The improved classification performance demonstrated in this study is expected to have a significant effect on the stable automation of wafer map classification, leading to an improvement in product quality and yield in the actual semiconductor manufacturing process.

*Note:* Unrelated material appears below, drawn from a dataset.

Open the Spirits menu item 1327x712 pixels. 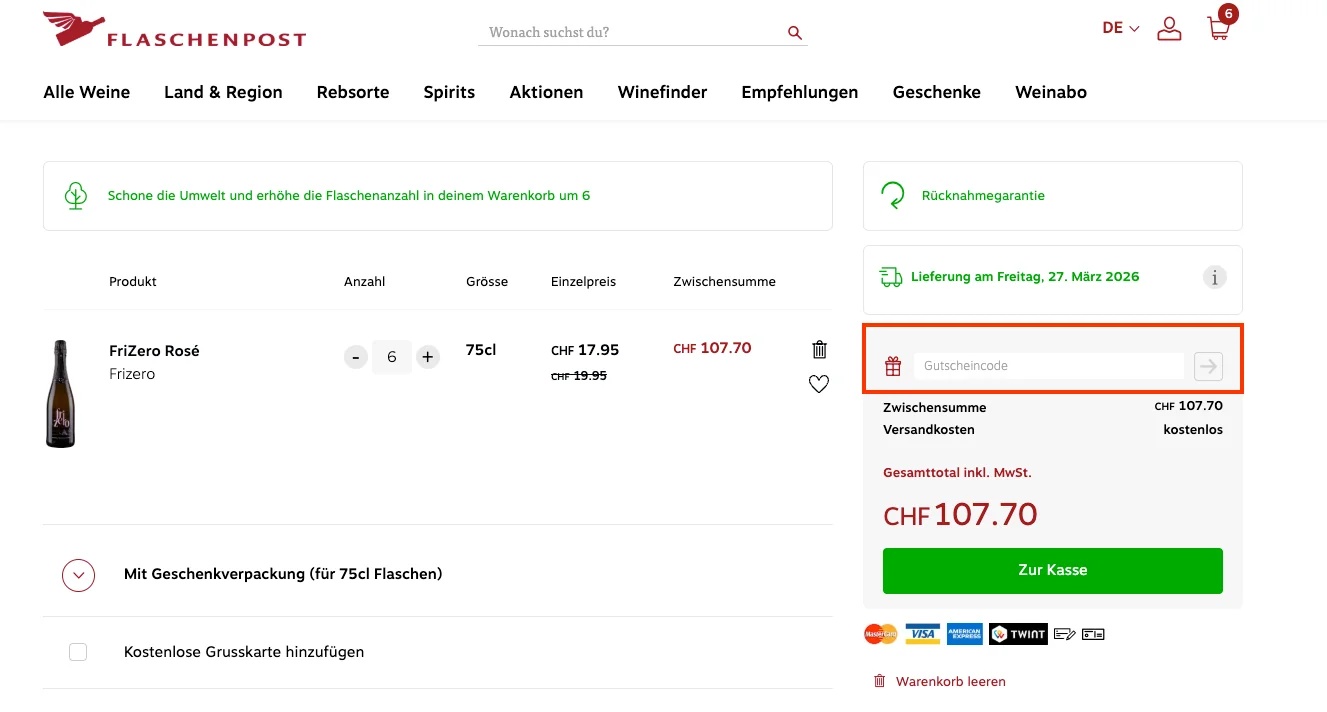(448, 92)
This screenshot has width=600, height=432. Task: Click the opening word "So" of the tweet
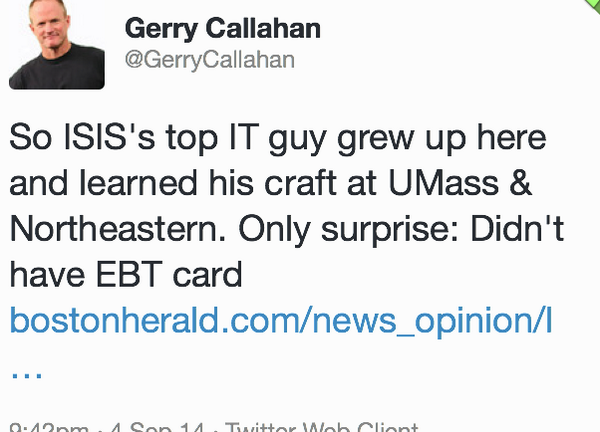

Based on the proposed model, it will be possible to develop a model that guarantees robust performance while maintaining higher performance in various manufacturing domains, and it will also be possible to develop a model optimized for any domain by applying actual datasets from various manufacturing fields.